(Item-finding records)
________________

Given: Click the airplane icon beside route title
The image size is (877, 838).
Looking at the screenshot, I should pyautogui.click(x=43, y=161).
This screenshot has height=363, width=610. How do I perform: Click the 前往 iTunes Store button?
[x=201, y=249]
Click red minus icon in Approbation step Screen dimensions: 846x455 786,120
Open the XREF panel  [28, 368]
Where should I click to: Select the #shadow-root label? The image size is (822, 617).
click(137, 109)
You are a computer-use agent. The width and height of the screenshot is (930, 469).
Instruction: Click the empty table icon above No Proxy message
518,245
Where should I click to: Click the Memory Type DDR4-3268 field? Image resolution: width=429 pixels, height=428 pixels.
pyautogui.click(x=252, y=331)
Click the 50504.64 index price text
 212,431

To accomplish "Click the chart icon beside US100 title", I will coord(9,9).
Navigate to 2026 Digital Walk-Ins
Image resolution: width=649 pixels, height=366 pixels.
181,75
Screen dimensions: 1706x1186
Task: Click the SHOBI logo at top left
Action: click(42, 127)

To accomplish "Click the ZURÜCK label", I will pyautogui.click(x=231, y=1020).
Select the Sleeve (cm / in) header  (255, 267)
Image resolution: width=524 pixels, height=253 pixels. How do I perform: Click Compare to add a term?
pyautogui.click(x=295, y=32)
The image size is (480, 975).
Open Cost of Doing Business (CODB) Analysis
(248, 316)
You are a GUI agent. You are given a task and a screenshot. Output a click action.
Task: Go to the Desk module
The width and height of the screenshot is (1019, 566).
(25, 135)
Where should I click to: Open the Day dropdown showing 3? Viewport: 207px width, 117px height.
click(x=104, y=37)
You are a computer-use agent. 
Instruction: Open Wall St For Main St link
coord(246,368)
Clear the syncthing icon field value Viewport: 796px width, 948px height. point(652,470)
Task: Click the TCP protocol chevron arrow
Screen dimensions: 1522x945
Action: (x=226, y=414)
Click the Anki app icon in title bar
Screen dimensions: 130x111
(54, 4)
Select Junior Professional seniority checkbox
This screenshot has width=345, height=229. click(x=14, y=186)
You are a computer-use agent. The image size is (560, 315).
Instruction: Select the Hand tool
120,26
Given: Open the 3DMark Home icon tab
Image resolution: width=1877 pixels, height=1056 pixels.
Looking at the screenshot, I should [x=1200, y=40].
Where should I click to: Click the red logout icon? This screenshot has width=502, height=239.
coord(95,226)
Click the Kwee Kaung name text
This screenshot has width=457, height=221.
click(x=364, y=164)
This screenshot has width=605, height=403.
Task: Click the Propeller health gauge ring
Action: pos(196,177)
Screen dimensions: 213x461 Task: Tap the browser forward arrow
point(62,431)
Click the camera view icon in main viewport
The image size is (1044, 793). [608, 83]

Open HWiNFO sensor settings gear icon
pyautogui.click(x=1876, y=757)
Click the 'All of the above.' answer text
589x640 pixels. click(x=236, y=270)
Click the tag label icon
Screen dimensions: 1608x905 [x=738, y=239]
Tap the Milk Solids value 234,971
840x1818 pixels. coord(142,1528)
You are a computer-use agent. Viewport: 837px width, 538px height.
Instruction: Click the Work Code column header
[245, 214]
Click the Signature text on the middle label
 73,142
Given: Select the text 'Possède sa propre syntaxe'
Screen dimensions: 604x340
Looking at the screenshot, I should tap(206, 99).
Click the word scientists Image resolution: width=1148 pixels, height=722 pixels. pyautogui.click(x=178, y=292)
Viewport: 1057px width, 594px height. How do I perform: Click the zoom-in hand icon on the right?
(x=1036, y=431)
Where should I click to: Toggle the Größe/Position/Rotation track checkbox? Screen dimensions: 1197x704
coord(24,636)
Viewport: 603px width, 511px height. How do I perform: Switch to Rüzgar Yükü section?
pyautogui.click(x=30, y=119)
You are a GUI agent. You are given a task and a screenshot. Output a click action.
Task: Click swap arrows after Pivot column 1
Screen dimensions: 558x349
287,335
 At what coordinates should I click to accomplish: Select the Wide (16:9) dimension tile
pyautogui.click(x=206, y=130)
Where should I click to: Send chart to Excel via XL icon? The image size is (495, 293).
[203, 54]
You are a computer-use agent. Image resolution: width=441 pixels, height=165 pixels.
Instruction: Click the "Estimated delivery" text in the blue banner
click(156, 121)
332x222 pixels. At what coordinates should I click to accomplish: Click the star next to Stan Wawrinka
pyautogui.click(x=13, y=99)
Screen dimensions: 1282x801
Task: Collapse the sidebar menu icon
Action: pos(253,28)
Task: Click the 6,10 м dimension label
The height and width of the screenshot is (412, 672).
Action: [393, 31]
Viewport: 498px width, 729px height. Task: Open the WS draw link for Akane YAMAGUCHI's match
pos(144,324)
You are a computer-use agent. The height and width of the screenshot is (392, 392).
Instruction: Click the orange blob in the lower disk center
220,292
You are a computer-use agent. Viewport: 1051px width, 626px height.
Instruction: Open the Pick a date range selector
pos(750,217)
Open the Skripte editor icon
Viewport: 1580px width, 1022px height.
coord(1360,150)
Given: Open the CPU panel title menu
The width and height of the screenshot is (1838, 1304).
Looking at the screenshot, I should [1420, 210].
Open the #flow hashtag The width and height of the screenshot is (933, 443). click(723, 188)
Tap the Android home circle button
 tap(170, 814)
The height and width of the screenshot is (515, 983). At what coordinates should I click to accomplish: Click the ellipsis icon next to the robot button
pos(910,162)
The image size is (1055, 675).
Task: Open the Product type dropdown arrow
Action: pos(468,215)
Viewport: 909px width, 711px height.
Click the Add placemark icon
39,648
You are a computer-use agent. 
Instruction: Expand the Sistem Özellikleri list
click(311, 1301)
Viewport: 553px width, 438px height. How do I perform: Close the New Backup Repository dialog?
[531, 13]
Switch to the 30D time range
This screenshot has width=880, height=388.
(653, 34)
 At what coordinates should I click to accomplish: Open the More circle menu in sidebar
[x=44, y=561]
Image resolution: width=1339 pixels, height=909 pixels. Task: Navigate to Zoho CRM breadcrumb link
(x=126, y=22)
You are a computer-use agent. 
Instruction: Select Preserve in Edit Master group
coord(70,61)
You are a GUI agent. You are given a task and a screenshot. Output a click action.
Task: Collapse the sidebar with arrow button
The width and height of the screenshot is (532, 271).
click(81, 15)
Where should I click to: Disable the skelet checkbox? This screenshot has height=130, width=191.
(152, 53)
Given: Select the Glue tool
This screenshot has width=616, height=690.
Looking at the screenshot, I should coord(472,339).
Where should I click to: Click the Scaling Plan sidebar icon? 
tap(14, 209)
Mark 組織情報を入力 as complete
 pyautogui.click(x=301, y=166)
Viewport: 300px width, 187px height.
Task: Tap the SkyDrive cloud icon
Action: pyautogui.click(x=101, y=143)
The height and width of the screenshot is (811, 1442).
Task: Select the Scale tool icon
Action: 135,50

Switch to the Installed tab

________________

Write out the data exactly, from its first line through the line containing "click(x=104, y=37)", and include that line.

# Solution to the exercise
Given: Click the airplane icon beside route title
The image size is (877, 838).
Looking at the screenshot, I should pyautogui.click(x=43, y=161).
This screenshot has height=363, width=610. How do I perform: Click the 前往 iTunes Store button?
[x=201, y=249]
Click red minus icon in Approbation step Screen dimensions: 846x455 786,120
Open the XREF panel  [28, 368]
Where should I click to: Select the #shadow-root label? The image size is (822, 617).
click(137, 109)
You are a computer-use agent. The width and height of the screenshot is (930, 469).
Instruction: Click the empty table icon above No Proxy message
518,245
Where should I click to: Click the Memory Type DDR4-3268 field? Image resolution: width=429 pixels, height=428 pixels.
pyautogui.click(x=252, y=331)
Click the 50504.64 index price text
 212,431

To accomplish "Click the chart icon beside US100 title", I will coord(9,9).
Navigate to 2026 Digital Walk-Ins
Image resolution: width=649 pixels, height=366 pixels.
181,75
Screen dimensions: 1706x1186
Task: Click the SHOBI logo at top left
Action: click(42, 127)

To accomplish "Click the ZURÜCK label", I will pyautogui.click(x=231, y=1020).
Select the Sleeve (cm / in) header  (255, 267)
Image resolution: width=524 pixels, height=253 pixels. How do I perform: Click Compare to add a term?
pyautogui.click(x=295, y=32)
The image size is (480, 975).
Open Cost of Doing Business (CODB) Analysis
(248, 316)
You are a GUI agent. You are given a task and a screenshot. Output a click action.
Task: Go to the Desk module
The width and height of the screenshot is (1019, 566).
(25, 135)
Where should I click to: Open the Day dropdown showing 3? Viewport: 207px width, 117px height.
click(x=104, y=37)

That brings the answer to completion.